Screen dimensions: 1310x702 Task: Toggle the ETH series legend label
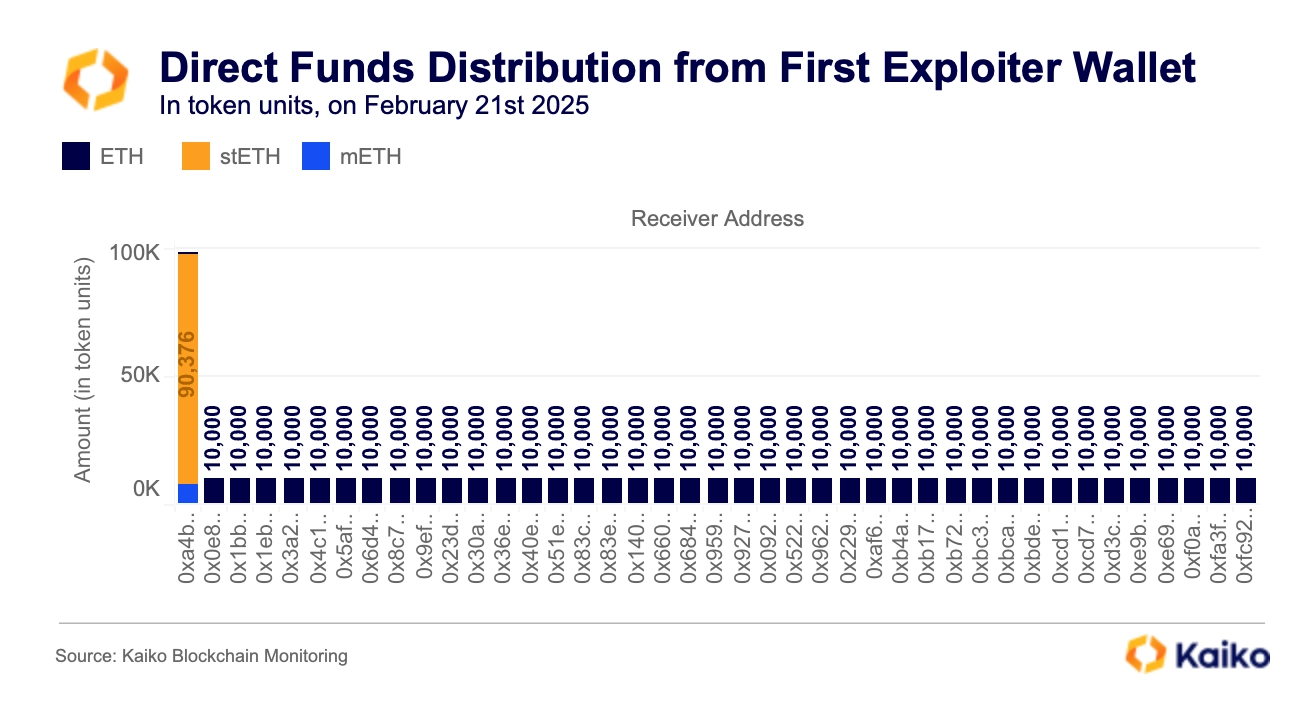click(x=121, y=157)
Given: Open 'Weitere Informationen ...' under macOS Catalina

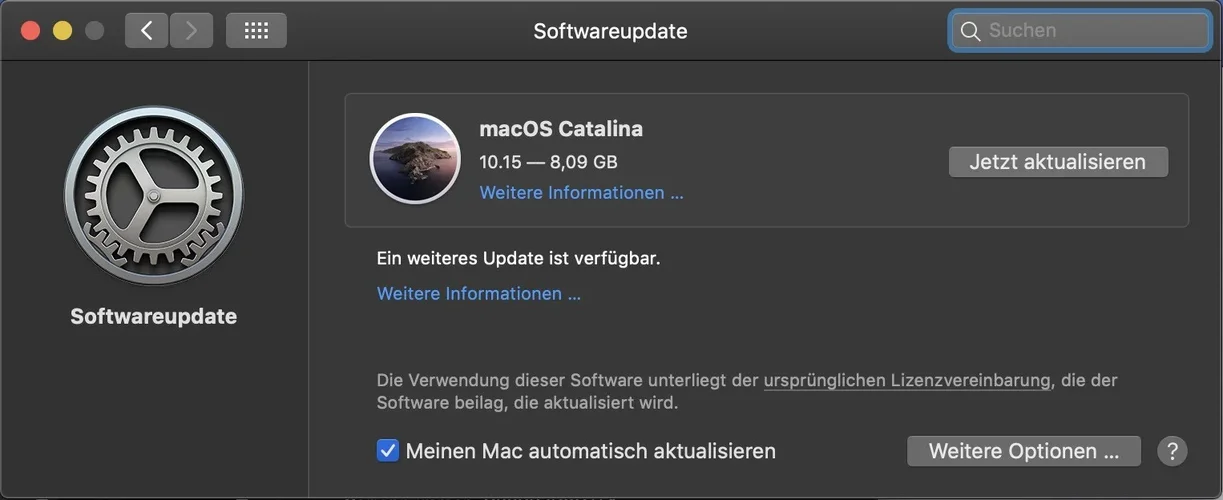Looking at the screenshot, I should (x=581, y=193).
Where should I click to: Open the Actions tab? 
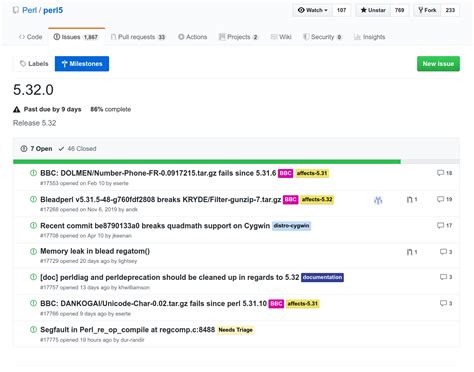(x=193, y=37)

··········

#### [Given problem]
Copy everything from the line containing "Given: Open 'Weitere" down through the last line of the items above, leaving out the pictures.

#### [Task result]
Given: Open 'Weitere Informationen ...' under macOS Catalina

Looking at the screenshot, I should (x=581, y=193).
Where should I click to: Open the Actions tab? 
(x=193, y=37)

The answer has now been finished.